DATA FOR REVIEW:
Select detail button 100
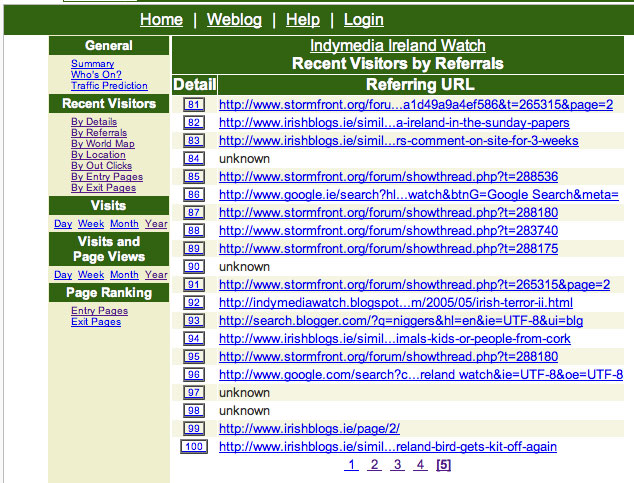This screenshot has height=483, width=634. [x=193, y=447]
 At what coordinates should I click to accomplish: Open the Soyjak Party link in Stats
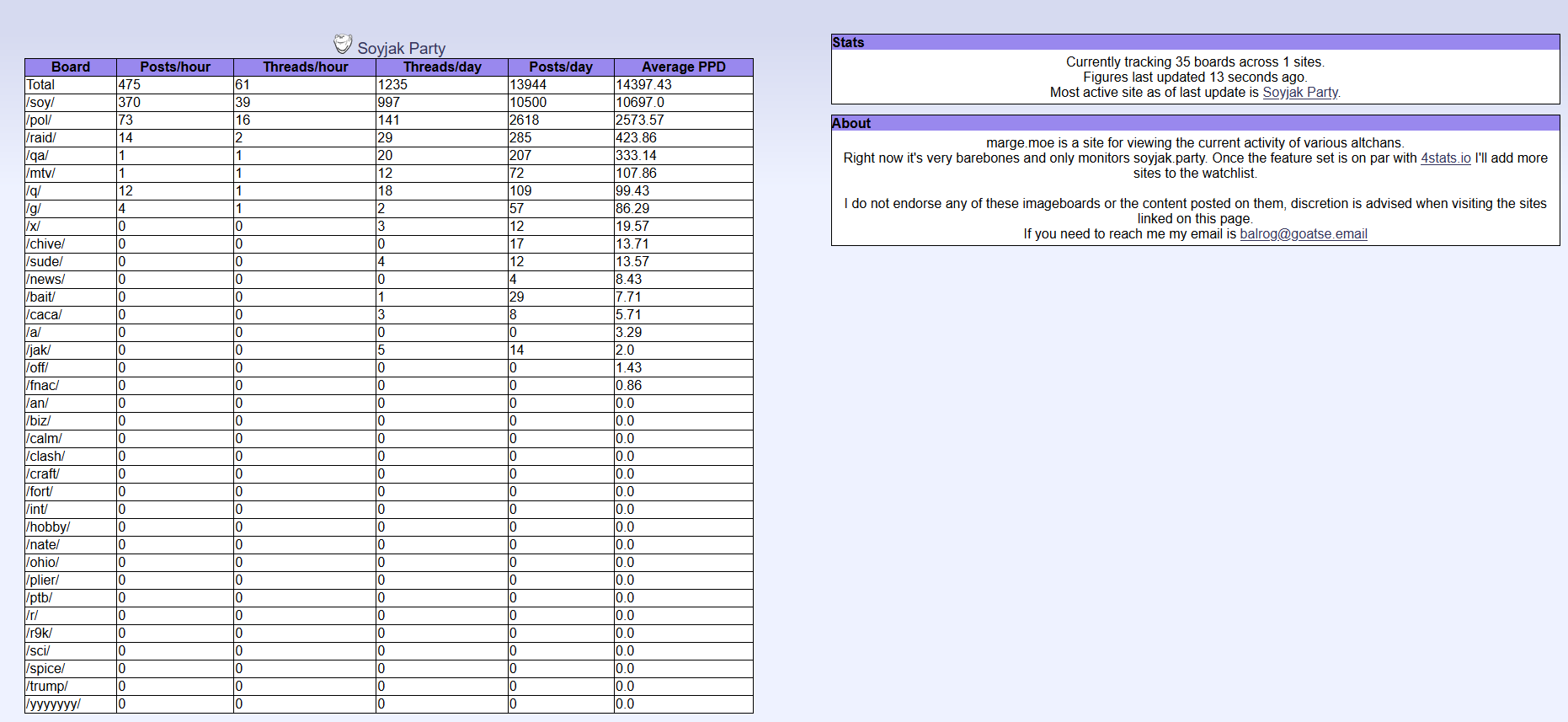tap(1299, 93)
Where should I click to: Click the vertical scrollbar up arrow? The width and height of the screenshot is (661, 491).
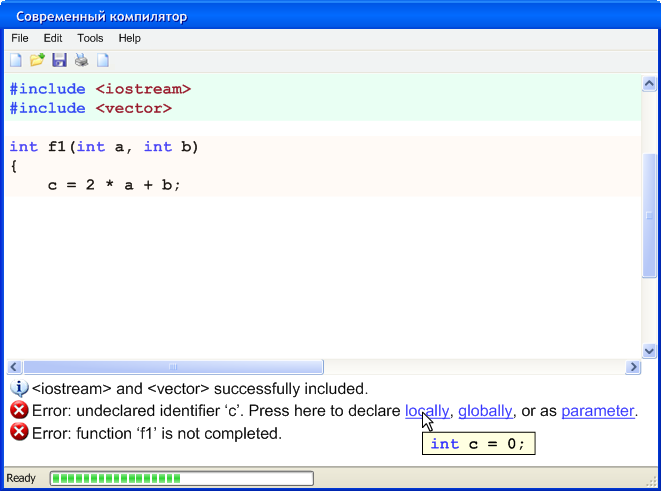(x=649, y=84)
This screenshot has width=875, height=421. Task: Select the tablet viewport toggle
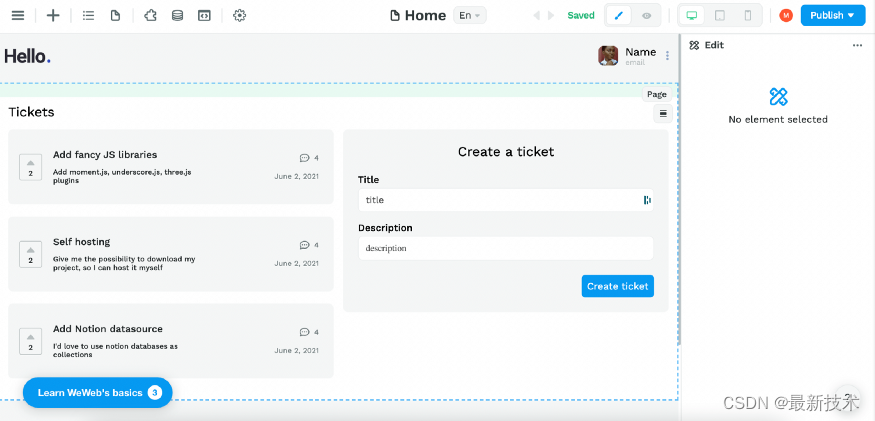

WHAT YOU WILL DO:
Exact copy required, pictures excluded: the lines from the one holding "At what coordinates" through the last line of the data, both ends included.

EXERCISE RESPONSE:
 At what coordinates should I click to accomplish: Open the Soyjak Party link in Stats
tap(1299, 93)
Where should I click to: Click the vertical scrollbar up arrow? The width and height of the screenshot is (661, 491).
(x=649, y=84)
This screenshot has width=875, height=421. Task: Select the tablet viewport toggle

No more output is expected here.